ゲノム編集にかかわる研究者が殺された。周辺には、正体不明の若い男女ふたりが出没し、反文明をかかげる男ふたりの影もちらつく。
やがて新たな死者が出つつも、研究によって作りだされたウイルスで世界が終わるという予言とともに事態が進行していくことに……
今期の最終回として2時間超の特別枠で放映。金井寛脚本らしいSF的な発想を延長して、ある種類のトリックを刑事ドラマで成立させたことに感心した。
予告ではいつものスペシャルらしく無理して事件の規模を拡大したように感じて、語られる設定からは社会派テーマ回のようでもあると感じられたが、実際は本格ミステリらしいアイデアで楽しませる娯楽回だった。
社会派テーマにしては反文明論者の描写がカルト一辺倒で、もう少し対抗言論にも説得力を与えるべきではないかと思ったが、後半の飛躍から逆算すると、まずありきたりなカルト描写から段階を踏もうとしたのだと理解できる。全体のコンセプトからはずれている外国工作員によるテロ関与も、ミスディレクションと思えば許せる。
まず、記憶喪失と主張する男女が予言者のようにふるまい、その名前が反文明小説の主人公からとられているという前半から、実際に男女が未来人だと杉下が考える後半で一挙に飛躍。
そのまま日本のドラマとしては大規模なウイルステロ描写に、時間を超越して孤立した若者の冒険サスペンスと、文明の興亡というポストアポカリポスSFが展開される……
もちろん、この刑事ドラマらしくSFやオカルトはキャラクターの主観にとどまり、現実に起きていることはきちんと解明されていく。
真相は、前面で活動する反文明カルトとは別個に、秘密裏に生活する反文明カルトがもうひとりの男によって作られて、そこで若者たちは偽の歴史を教えられて育ったというものだった。

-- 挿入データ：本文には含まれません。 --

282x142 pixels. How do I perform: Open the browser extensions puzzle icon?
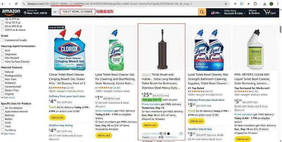point(255,4)
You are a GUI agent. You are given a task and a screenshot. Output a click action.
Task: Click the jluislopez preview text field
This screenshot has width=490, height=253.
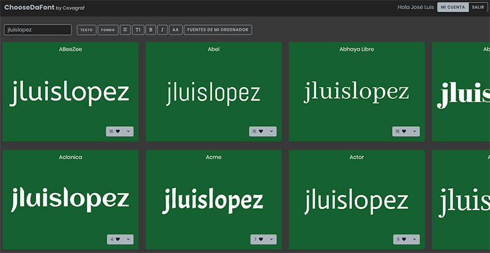38,29
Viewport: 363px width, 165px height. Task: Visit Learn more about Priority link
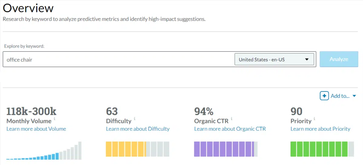[x=320, y=129]
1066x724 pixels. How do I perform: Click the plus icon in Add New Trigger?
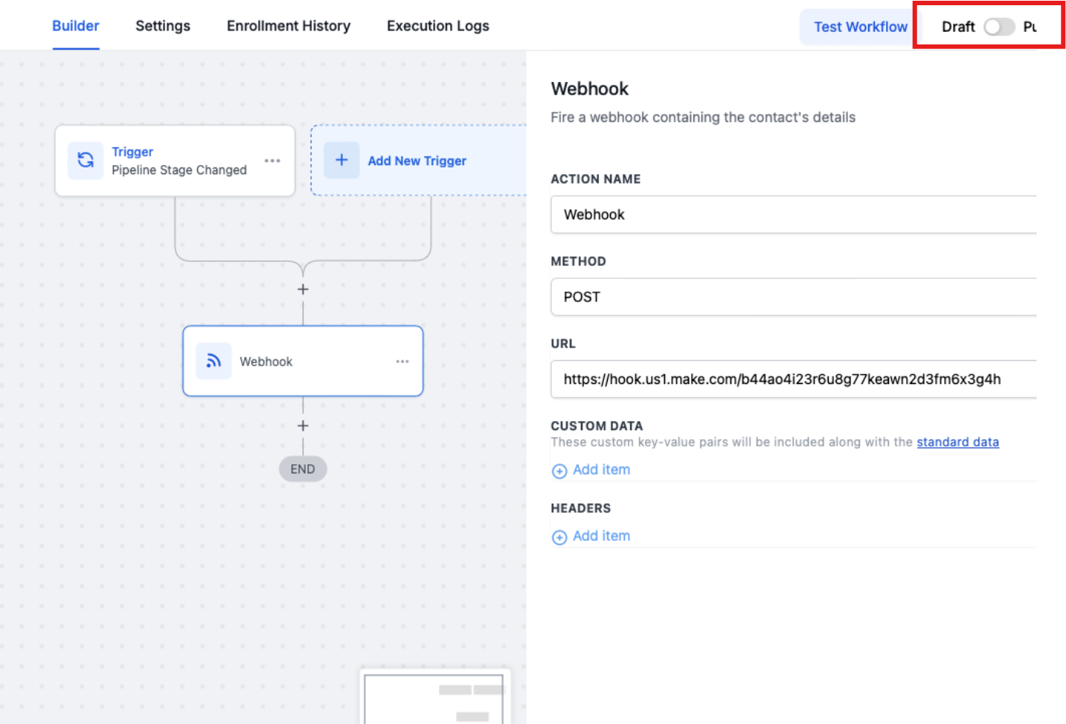pyautogui.click(x=341, y=160)
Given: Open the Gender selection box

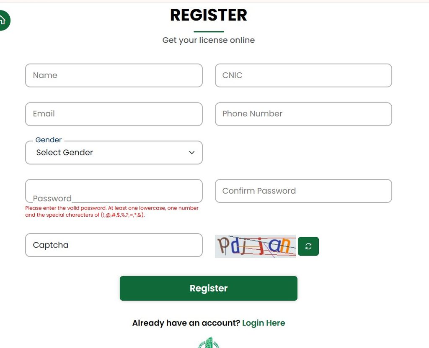Looking at the screenshot, I should [x=114, y=152].
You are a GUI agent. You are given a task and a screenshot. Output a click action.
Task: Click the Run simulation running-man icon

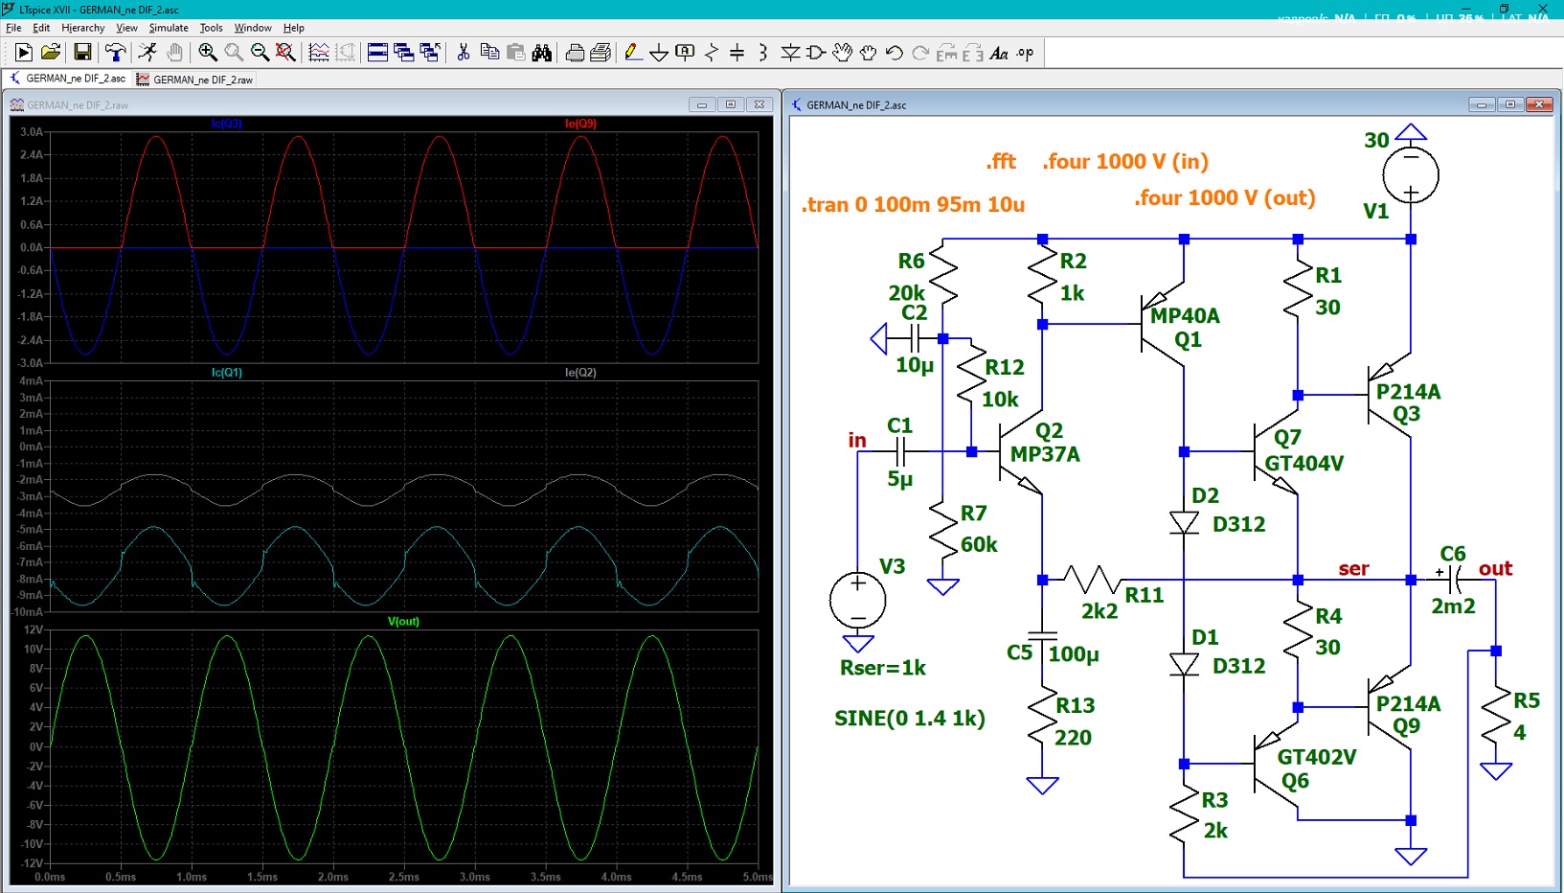click(147, 53)

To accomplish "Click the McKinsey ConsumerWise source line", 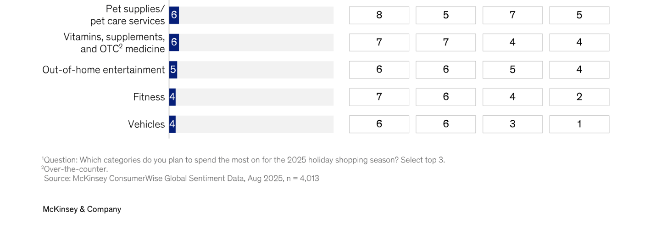I will tap(182, 179).
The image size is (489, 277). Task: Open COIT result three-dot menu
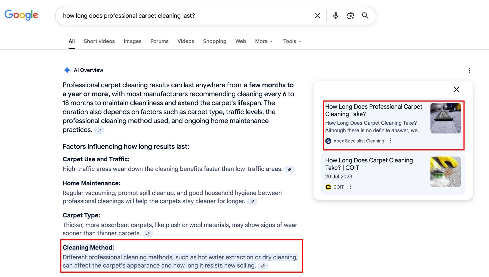pyautogui.click(x=350, y=187)
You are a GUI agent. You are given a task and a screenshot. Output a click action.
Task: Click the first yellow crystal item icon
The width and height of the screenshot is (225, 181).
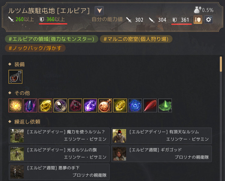45,106
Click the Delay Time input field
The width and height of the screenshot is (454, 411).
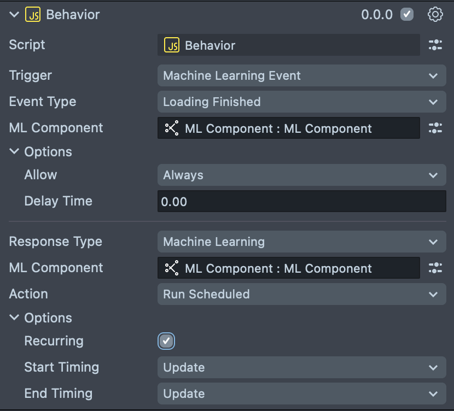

このどんでん返しは、若者たちの主観で描いた物語としては、いくつかの映画や小説や漫画に前例がある。自分たちが生まれ育った世界が、実は誰かの意図によって周囲から遮断された箱庭だったというパターンのSFやミステリだ。
今回の金井寛脚本がうまいのは、まず若者たちを未来予知しているかのように描いて、未来からタイムスリップしたという認識を真相に配置したこと。それで若者たちは現実の世界を見ても自分たちの生まれた世界が偽物だとは気づかず、そのまま物語が進行できるし、ゲストキャラクターの立場でもどんでん返しを描ける。
ただ、もっと若者たちが未来人と自認していることを、もっと独白などで強調しておけば、今回のコンセプトがよりきわだったろう、という惜しさは感じた。
とはいえ、このようなワンアイデアを成立させるために2時間くらいの尺は必要な物語を、あえて真面目な刑事ドラマで展開したスタッフの冒険心は買いたい。